Para evitar que o texto seja aprovado como está, o Fórum Nacional Permanente de Carreiras Típicas de Estado (Fonacate) - instância que reúne entidades representativas dos servidores do Executivo, do Legislativo, do Judiciário, do Tribunal de Contas da União e do Ministério Público - prepara uma campanha de repúdio à iniciativa. "O serviço público tem características diferentes da iniciativa privada: nós temos um limite para a remuneração, não dispomos de Fundo de Garantia por Tempo de Serviço (FGTS) e, principalmente, para recebermos um aumento de salário, é preciso a aprovação de uma lei", diz o presidente do Fonacate, Pedro Delarue, para explicar a resistência dos servidores em aceitar um teto para a aposentadoria semelhante àquele do RGPS.
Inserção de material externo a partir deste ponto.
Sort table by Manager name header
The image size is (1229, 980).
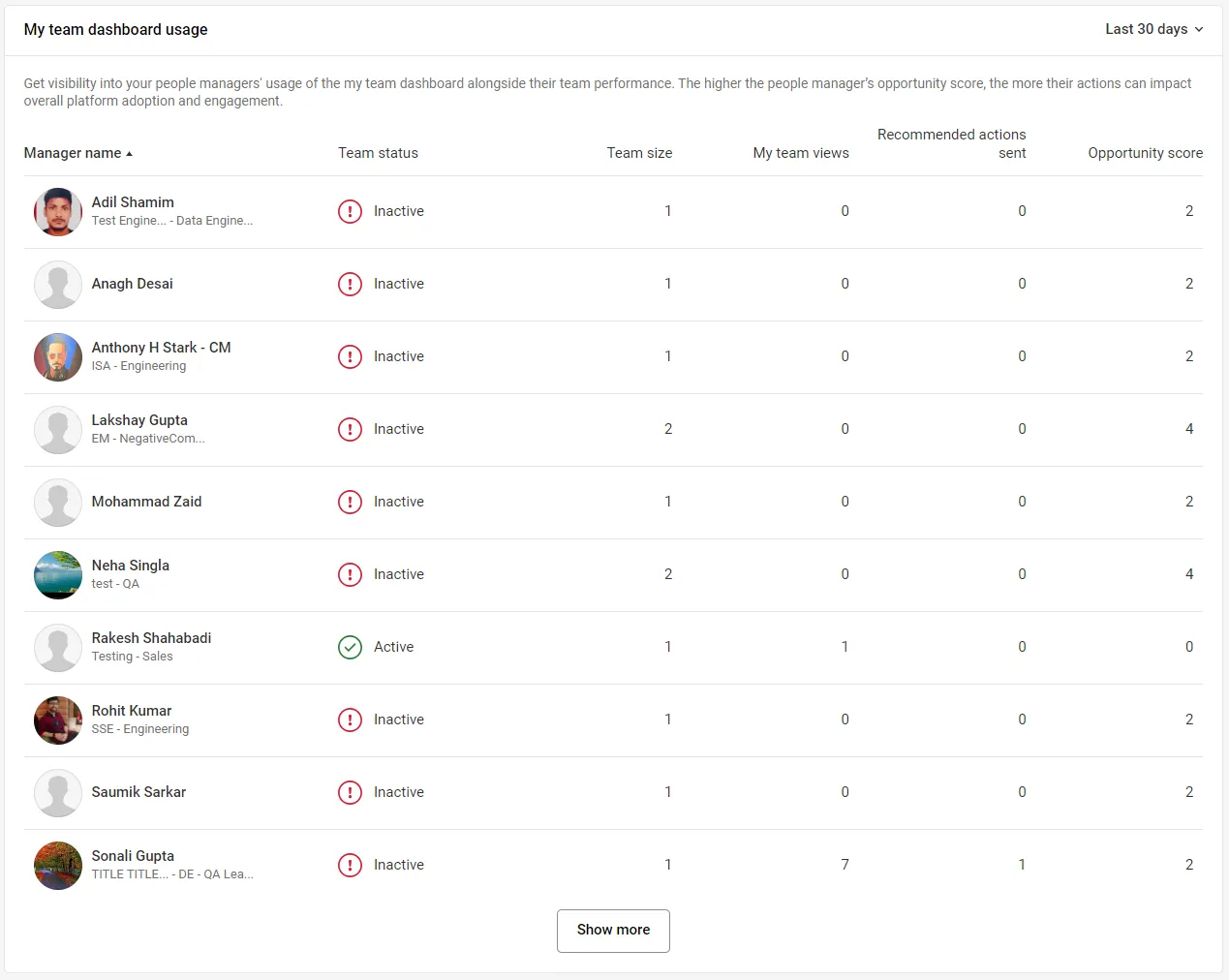73,153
Para Costa, servidor tem privilégios
Autor do substitutivo ao projeto de lei que cria a previdência complementar para os servidores públicos federais, o deputado federal Sílvio Costa (PTB-PE) garante que a proposta, além de "ajudar a sanear as contas da União", ainda vai acabar com "privilégios" dos que hoje estão empregados na máquina pública.
"Por que o servidor público pode se aposentar com o vencimento integral e o trabalhador comum tem um teto?", questiona o parlamentar, que lembra que o projeto não prejudicará os atuais servidores. "Só vai valer para aqueles que entrarem após a lei ou que optarem pelo regime complementar", explica.
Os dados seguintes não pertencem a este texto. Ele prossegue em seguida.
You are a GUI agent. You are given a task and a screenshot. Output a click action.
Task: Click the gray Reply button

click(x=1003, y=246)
Costa atribui as críticas ao projeto ao "corporativismo". De acordo com ele, algumas entidades "lançam boatos sem sentido" ao afirmarem que quadros qualificados preferirão a iniciativa privada. "O que o cara quer no serviço público é a estabilidade, é não ser demitido. E nisso nós não mexemos".
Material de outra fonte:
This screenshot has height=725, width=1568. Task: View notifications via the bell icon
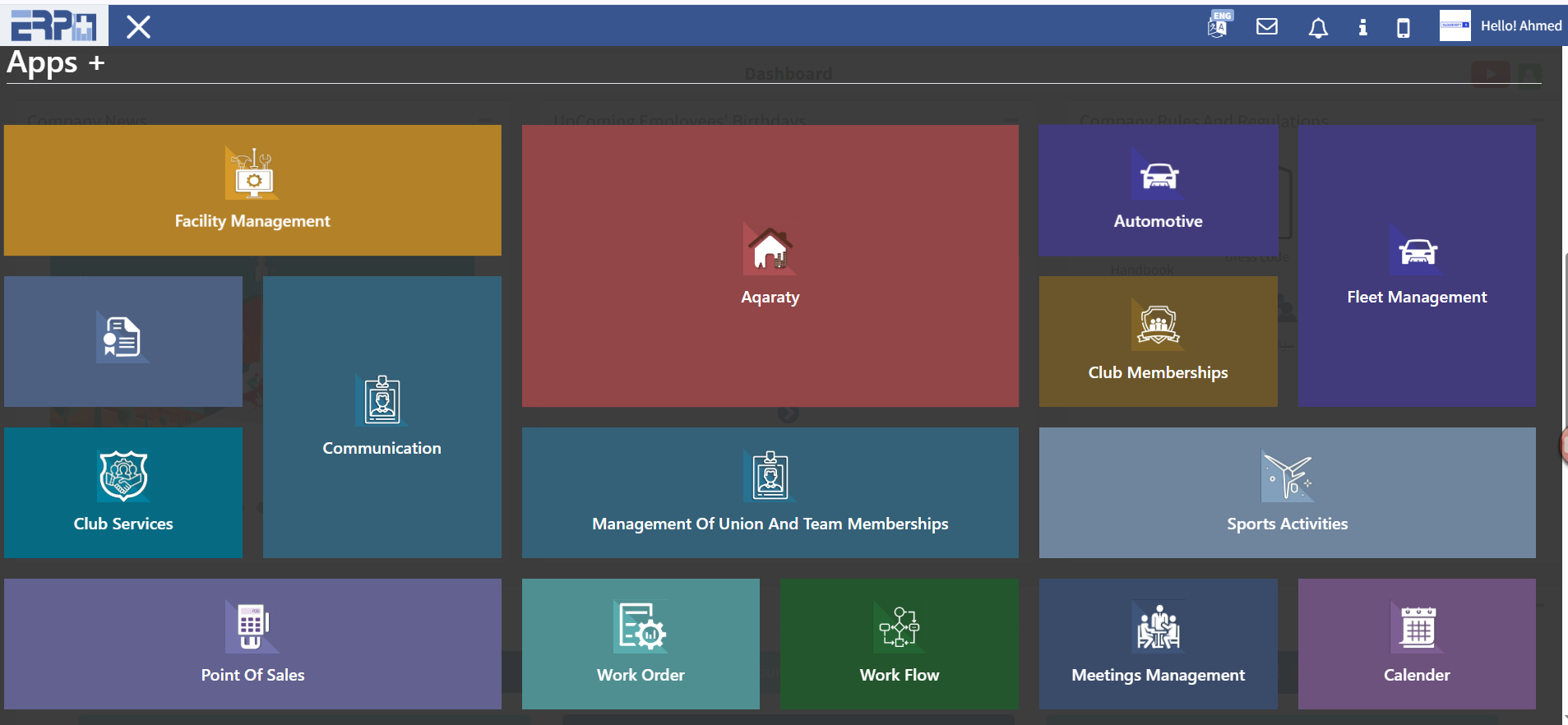[x=1317, y=28]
Paulinho da Força diz que projeto só resolve metade do problema
O presidente da Força Sindical, o deputado federal Paulo Pereira da Silva (PDT-SP), é um dos mais ferrenhos opositores ao projeto de lei que cria a previdência complementar para os servidores públicos federais. Quando o projeto de lei passou pela Comissão de Trabalho, o parlamentar apresentou um voto em separado em que tenta demonstrar que a solução não acabará com o déficit da Previdência, que chegou a R$ 52,7 bi em 2010.
"Esse montante, porém, não se refere apenas aos gastos dos servidores civis, os únicos que serão alcançados pela previdência complementar", declarou Paulo Pereira da Silva. Ele entende que o problema está no pagamento de pensões e aposentadorias de militares, que consumiu no ano passado R$ 21,4 bi. Como a contribuição previdenciária dos militares foi de apenas R$ 1,8 bi, a participação do Tesouro chegou a 91,59% do valor total. "Por essa conta, os militares respondem por 37% do déficit de toda a previdência do setor público", resumiu o deputado.
"Não dá para implementar um plano que resolva o problema pela metade", disse Paulo Pereira da Silva, para quem "o governo precisa de uma solução que alcance também os militares e os servidores lotados no Distrito Federal".